Presenting his 2010 budget in December, described as “the harshest in decades”, Mr Lenihan confidently asserted that “the worst is over”. However, international disquiet at the size of Ireland’s bank debts and the effect of zero economic growth on the public finances drove the cost of borrowing ever higher. Mr Lenihan was obliged to deny in October 2010 that Ireland would soon need an IMF-EU bailout as the interest rate on Government bonds surged over 8 per cent.
Following a spate of further denials from various ministers, Mr Lenihan returned from a meeting of EU finance ministers in Brussels on November 16th to announce that the IMF-EU team was arriving in Dublin.
It was some months later after Fianna Fáil had been driven out of Government in the March 2011 general election that Mr Lenihan revealed his inner feelings on the bailout saga.
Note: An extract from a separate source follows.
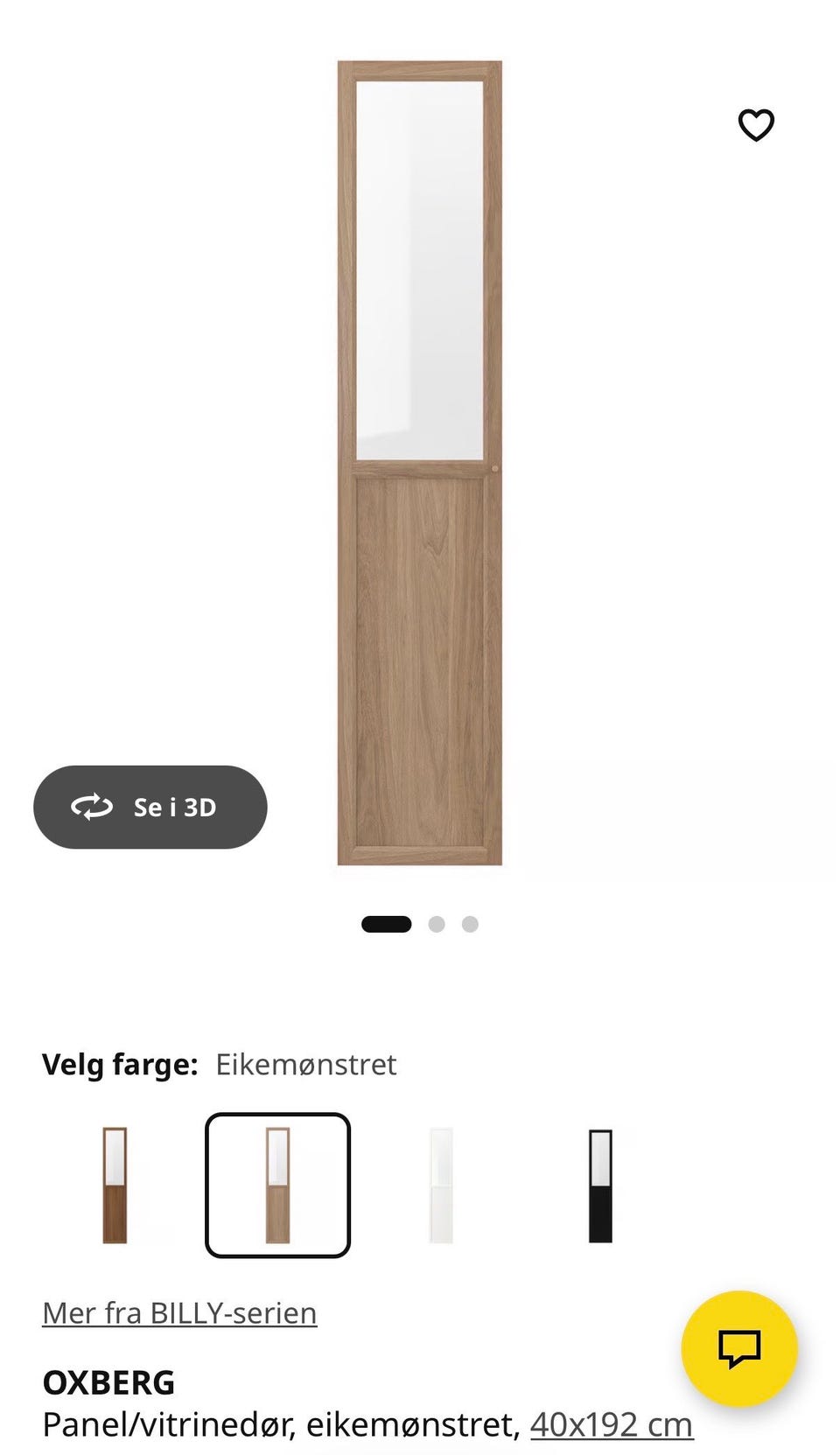Screen dimensions: 840x1455
Task: Tap the 40x192 cm size link
Action: (612, 1424)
He was especially bitter about the role of the European Central Bank which he virtually accused of forcing Ireland to accept the bailout.
On the final terms of the bailout, Mr Lenihan said the interest rate charged was "above what was required" and the schedule to downsize the banking system "unimplementable". Of his own role, he said: “I believed that I had fought the good fight and taken every measure possible to delay such an eventuality and now hell was at the gates.
"I’ve a very vivid memory of going to Brussels on the final Monday to sign the agreement and being on my own at the airport and looking at the snow gradually thawing and thinking to myself: this is terrible. No Irish minister has ever had to do this before."
By the time of these revelations, his world had greatly changed. In January 2011, he was defeated by Michéal Martin in the contest for the leadership of Fianna Fáil.
He is survived by his wife Patricia and his children, Tom and Clare.
* Brian Lenihan: Born May 21st, 1959; Died June 10th, 2011.